Enciso´s ideas aim at a similar direction: To him, money is what matters; money could both be saved by removing criminal penalties, and earned from possible taxes on drugs. He suggests using it for health and development programs in affected regions of Mexico. Regions, for example, where the high unemployment rates make the cultivation of poppy seeds and marijuana seem like the only way out of misery.
 
“Such development programs would surely reduce the violence. Of course not immediately but in the long run for sure” Enciso affirms. Nevertheless, he remains realistic and adds that changes in the drug policy will not happen in the near future. The adamant opposition of the United States makes it particularly difficult for Mexico to even imagine legalization. Mexico is however not as dependent on the US in terms of aid as it used to be: American grants to Mexico for international narcotics control and law enforcement have continually gone down and reached a new low since 2008 at about 55,000,000 US-Dollar in 2012.

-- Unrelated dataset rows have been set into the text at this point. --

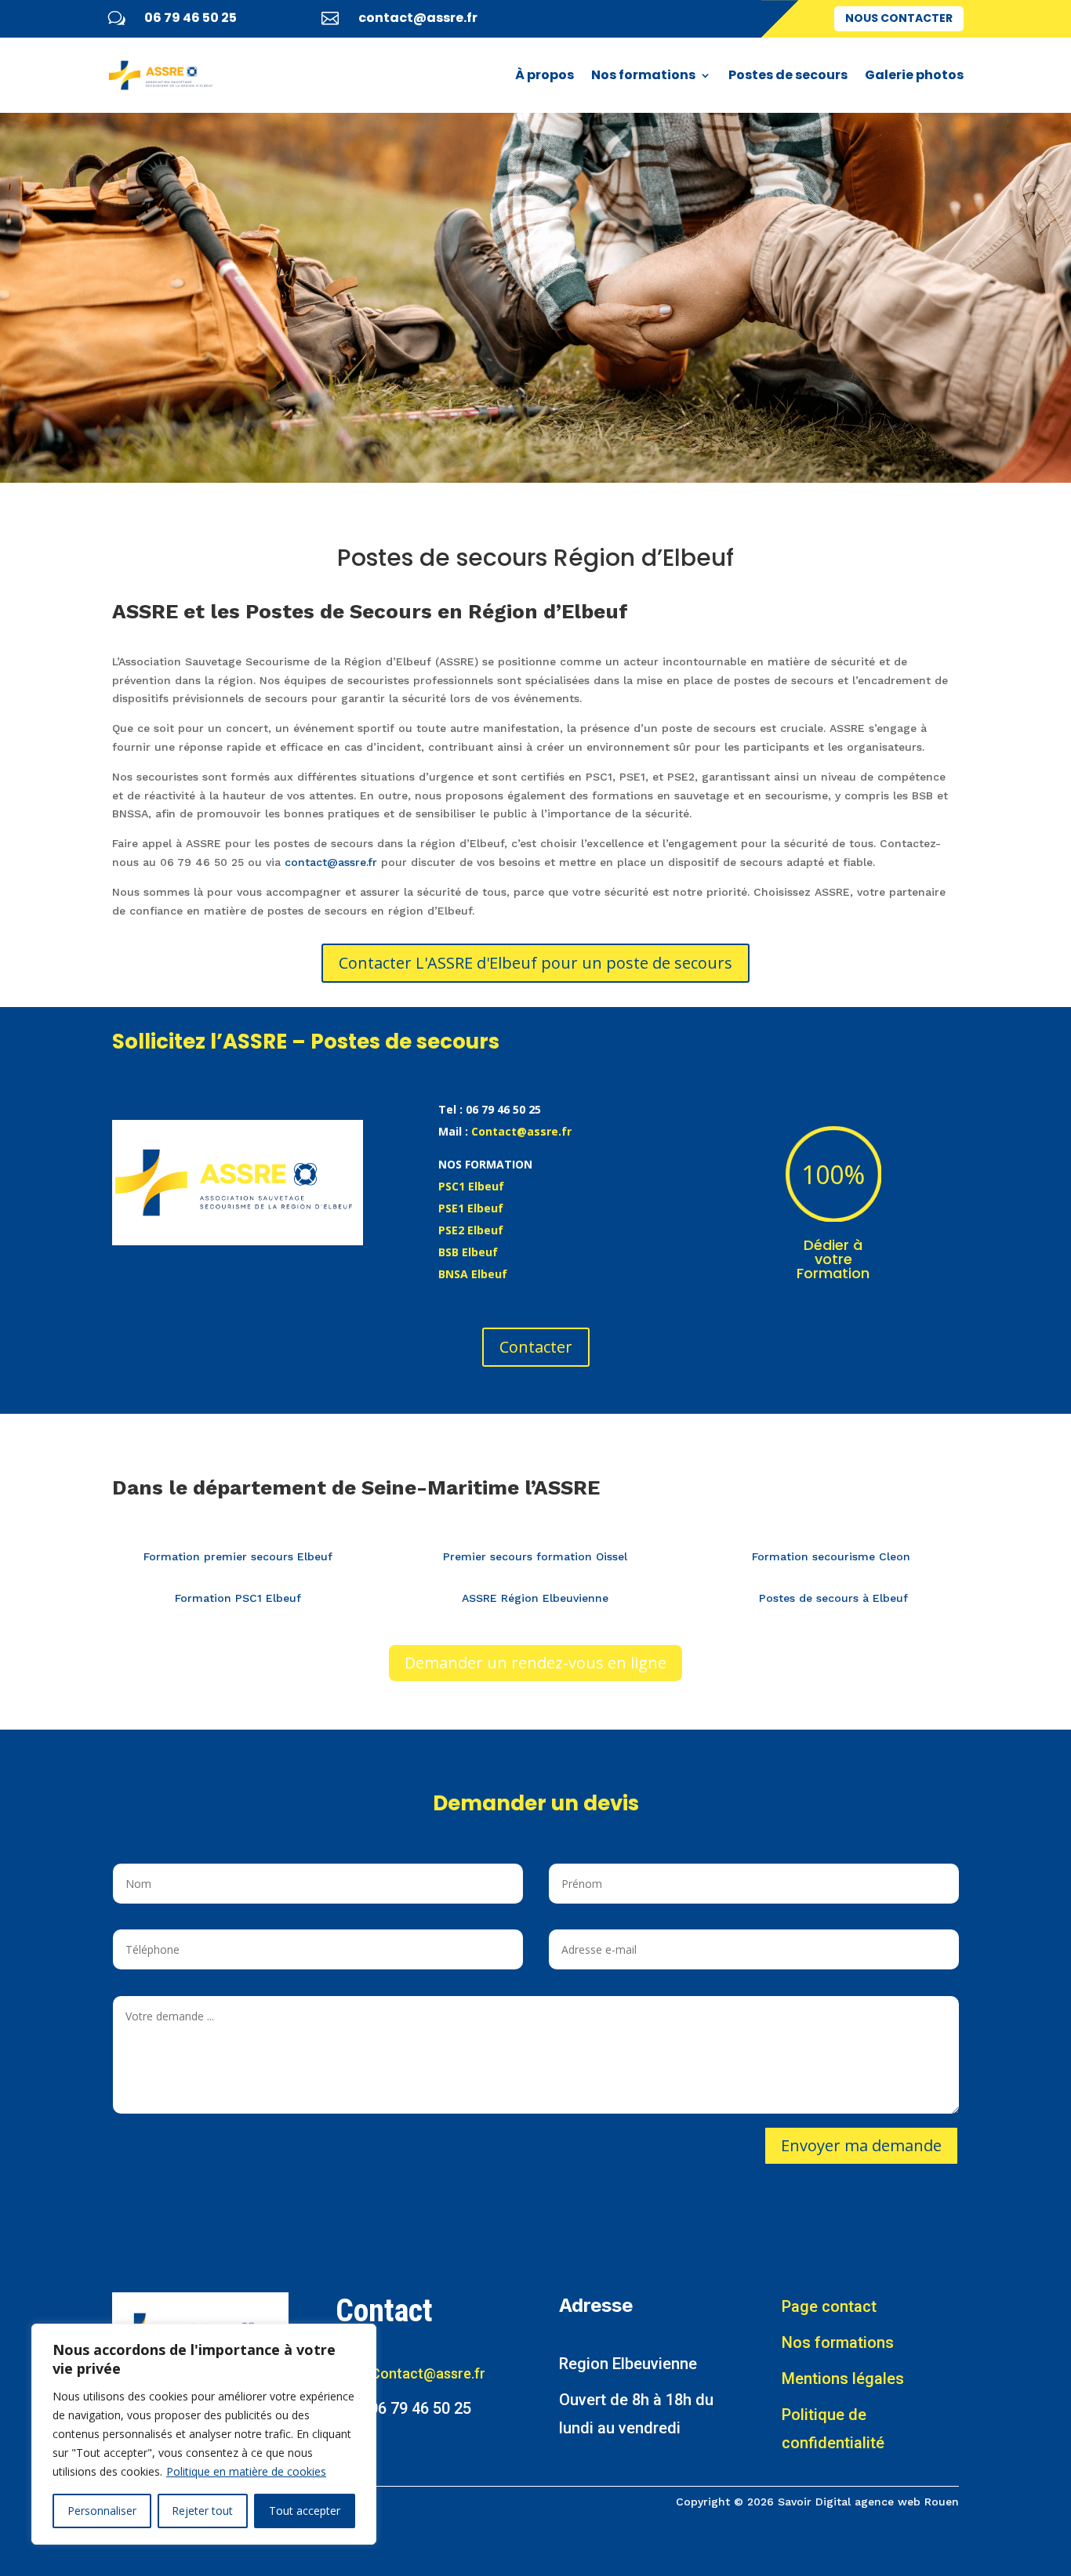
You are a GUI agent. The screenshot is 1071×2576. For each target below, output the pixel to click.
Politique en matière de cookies (246, 2471)
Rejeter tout (202, 2510)
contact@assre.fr (417, 18)
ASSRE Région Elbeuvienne (535, 1598)
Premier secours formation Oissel (535, 1556)
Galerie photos (914, 75)
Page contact (829, 2306)
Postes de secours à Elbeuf (833, 1598)
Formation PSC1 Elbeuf (238, 1598)
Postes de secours (788, 75)
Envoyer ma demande (861, 2145)
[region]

But drugs are not the only problem…

Von Schönfeld, like others, sees the legalization of drugs as only one step towards the end of the violence in Mexico. The criminal organizations that are responsible for the vicious circle of violence are also engaged in other criminal activities like money laundering, human trafficking and kidnappings. All of which involve just as much violence as drug business does. Von Schönfeld points out that the radical legalization of drugs would even incorporate the risk of an increase in other criminal activities in other fields in order to balance out the loss of income.
Furthermore, von Schönfeld adds, in Mexico, organized crime is present in all branches of the government. The democratic institutions in Mexico are not yet strong enough to deal with the infiltration of the government by organized criminality. In fact, about 70% of the regional governments in Mexico are estimated to be infiltrated by “narcos”.

Something has to change

The legalization of drugs would not eliminate all violence in Latin America at once but something has to change. At the Americas Summit in Cartagena in April, the debate about international drug control policies was on the agenda for the first time. And Barack Obama still attended the conference. In a closed-door meeting the issue was discussed with the results that the Organization of American States (OAS) was tasked with analyzing the results of present policies and the exploration of alternative approaches that could possibly be more effective. At the end of the summit, Obama did not forget to assure that he does not “mind a debate around issues like decriminalization” but personally does not think that the legalization of drugs is going to be the answer.
 
Even with Obama´s skeptical comments in the end, the summit in Cartagena still marks a milestone – for the first time ever the US war on drugs is being questioned seriously and openly even by administrative officials.

Real alternatives

Youngers suggests that more humane and more effective approaches that could be implemented in the near future should focus on the harm that drug policies themselves are causing right now. Firstly, consumption should be decriminalized and treated as a public health issue. New laws need to be passed that legalize the ownership of “reasonable” amounts of narcotics and do not give policemen and judges too much liberty to interpret the legislation in a way that convenes them in a particular situation.
 
Secondly, sentencing policies have to be changed. Currently jails across the region are filled with low-level, nonviolent drug offenders, just like they are in the United States because their model was exported to Latin America. Youngers explains that “there are horrific problems within the prisons – for example a horribly inadequate infrastructure – and jails function as schools of crime”. The problem is that once somebody goes to a prison, even if they were only small drug offenders beforehand, after they come out, they are completely tied into criminal organizations or – in Central America – gangs, or maras. “This policy is completely counterproductive. There need to be alternatives to incarceration for low-level, non-violent drug offenders, particularly women,” says Youngers.